BRIEF: Lines below that hold the word "Porcelāna" must be copied in full.

____________________

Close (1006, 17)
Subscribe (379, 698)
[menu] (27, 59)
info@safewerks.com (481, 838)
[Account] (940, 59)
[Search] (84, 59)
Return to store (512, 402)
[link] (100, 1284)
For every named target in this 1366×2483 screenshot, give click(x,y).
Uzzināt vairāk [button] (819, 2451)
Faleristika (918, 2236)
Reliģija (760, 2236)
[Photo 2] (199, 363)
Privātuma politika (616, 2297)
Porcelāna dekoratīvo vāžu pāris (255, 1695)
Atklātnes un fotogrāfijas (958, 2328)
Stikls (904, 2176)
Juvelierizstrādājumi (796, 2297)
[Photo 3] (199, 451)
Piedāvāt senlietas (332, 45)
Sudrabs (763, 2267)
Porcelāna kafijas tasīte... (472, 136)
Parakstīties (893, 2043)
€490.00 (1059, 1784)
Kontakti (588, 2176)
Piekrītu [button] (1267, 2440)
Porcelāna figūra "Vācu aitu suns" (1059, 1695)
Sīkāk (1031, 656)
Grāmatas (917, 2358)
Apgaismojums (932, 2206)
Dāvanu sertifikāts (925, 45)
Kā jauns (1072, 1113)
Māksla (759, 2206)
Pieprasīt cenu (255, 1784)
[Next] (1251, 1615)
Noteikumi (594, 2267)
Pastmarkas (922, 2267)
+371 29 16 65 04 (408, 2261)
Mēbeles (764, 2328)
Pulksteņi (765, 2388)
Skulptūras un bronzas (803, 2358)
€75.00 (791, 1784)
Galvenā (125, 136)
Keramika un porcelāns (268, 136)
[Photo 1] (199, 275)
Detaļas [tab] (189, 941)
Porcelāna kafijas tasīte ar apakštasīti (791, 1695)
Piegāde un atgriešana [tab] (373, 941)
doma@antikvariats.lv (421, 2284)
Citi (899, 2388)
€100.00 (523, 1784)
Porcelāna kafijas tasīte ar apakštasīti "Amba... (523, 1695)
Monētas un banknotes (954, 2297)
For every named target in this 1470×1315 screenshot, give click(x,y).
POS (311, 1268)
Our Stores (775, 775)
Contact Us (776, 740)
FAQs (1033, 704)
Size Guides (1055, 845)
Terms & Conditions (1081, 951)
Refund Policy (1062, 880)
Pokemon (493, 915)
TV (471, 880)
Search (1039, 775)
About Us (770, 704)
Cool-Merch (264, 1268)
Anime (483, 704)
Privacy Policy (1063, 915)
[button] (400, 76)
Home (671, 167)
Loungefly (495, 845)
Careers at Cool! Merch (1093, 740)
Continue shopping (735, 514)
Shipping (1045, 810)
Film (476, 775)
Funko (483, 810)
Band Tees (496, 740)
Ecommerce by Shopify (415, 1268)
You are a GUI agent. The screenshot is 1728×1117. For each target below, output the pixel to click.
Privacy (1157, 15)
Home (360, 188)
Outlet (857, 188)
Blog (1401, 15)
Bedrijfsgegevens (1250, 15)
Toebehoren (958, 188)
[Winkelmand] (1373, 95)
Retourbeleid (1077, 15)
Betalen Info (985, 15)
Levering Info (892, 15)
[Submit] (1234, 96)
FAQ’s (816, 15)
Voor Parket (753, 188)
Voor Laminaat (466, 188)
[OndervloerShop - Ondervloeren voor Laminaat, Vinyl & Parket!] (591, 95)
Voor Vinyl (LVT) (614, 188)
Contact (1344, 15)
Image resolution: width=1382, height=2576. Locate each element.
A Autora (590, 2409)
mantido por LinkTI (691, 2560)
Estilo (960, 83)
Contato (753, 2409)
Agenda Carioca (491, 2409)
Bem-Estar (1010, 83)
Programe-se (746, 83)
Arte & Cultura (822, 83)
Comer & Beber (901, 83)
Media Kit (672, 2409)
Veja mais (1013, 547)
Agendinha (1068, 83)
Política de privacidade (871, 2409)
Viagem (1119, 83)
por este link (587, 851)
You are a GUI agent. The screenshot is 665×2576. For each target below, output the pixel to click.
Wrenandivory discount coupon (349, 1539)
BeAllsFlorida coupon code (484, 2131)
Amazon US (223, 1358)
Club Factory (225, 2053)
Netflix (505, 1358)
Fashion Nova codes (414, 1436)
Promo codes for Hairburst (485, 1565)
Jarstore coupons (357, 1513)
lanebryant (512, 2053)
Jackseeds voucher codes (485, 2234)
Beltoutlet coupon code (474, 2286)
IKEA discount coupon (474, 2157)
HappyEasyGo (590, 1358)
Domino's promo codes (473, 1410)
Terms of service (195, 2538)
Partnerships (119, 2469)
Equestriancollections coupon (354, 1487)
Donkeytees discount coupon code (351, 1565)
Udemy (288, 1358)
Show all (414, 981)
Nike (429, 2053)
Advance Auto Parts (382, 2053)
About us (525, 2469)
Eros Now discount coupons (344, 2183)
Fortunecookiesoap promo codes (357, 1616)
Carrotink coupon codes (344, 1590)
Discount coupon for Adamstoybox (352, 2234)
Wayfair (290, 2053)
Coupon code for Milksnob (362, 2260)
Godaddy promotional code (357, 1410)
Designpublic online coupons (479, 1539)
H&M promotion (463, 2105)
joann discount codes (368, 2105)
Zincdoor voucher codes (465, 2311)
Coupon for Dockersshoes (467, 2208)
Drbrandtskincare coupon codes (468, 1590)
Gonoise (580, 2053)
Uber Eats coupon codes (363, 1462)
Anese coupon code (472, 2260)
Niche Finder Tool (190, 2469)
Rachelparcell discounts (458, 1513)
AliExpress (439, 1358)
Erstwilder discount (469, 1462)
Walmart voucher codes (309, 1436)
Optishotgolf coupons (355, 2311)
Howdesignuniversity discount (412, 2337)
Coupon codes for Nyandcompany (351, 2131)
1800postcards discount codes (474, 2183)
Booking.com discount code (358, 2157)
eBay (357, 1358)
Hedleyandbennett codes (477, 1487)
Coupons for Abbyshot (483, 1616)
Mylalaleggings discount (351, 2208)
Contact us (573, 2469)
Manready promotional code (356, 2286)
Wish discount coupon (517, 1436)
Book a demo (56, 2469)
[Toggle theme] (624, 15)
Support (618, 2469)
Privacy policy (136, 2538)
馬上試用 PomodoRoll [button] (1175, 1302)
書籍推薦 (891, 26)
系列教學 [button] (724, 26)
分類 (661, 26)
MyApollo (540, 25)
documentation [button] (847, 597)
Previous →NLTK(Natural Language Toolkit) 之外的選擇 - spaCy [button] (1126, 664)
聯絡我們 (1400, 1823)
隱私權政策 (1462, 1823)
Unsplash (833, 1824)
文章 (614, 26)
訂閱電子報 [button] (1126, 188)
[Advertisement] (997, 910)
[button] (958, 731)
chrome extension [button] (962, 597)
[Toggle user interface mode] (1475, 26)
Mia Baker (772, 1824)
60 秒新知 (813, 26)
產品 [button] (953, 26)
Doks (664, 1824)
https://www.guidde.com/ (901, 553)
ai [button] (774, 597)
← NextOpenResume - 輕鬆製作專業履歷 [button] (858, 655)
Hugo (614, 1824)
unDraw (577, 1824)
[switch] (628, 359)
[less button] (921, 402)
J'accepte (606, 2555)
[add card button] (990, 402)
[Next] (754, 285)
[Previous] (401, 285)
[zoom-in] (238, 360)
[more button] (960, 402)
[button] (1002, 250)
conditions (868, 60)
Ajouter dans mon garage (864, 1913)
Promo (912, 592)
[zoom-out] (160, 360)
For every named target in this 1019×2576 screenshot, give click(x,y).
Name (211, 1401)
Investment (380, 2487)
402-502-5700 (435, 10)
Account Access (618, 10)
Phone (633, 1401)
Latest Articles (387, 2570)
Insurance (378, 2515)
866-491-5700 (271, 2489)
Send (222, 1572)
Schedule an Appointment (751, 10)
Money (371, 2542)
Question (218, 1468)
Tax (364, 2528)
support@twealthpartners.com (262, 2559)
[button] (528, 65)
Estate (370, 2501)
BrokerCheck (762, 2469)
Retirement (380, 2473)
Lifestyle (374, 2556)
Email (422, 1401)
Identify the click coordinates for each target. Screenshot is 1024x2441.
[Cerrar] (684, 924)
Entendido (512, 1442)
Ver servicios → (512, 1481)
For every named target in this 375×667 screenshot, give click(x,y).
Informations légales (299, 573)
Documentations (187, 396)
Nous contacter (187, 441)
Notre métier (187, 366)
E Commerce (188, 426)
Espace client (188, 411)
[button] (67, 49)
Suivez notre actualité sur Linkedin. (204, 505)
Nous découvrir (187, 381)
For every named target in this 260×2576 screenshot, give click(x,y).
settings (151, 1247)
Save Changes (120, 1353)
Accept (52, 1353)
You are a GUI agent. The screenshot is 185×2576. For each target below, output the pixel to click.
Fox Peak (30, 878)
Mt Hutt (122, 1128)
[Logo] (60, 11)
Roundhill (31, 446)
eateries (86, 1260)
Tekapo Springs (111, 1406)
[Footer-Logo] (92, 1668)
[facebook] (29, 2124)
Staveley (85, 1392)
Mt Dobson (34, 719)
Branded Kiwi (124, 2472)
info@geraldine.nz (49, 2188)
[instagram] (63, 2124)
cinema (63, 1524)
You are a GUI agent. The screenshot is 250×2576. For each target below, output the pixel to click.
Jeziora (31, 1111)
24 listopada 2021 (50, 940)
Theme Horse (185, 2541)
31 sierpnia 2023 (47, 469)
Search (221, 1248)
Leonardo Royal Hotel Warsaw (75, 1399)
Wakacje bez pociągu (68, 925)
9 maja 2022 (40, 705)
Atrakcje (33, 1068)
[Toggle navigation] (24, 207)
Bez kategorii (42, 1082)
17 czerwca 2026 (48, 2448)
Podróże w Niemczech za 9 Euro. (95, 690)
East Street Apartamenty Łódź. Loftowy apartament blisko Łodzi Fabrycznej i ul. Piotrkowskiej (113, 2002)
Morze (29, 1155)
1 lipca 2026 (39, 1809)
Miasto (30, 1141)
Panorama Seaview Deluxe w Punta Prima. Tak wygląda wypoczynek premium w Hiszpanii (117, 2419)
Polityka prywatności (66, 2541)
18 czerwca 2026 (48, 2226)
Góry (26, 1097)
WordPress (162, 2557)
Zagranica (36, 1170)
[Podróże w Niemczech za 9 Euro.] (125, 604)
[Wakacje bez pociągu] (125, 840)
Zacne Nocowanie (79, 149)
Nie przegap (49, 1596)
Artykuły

____________________

WORKED SOLUTION:
Porcelāna dekoratīvo vāžu pāris (255, 1695)
Porcelāna kafijas tasīte... (472, 136)
Porcelāna figūra "Vācu aitu suns" (1059, 1695)
Porcelāna kafijas tasīte ar apakštasīti (791, 1695)
Porcelāna kafijas tasīte ar apakštasīti "Amba... (523, 1695)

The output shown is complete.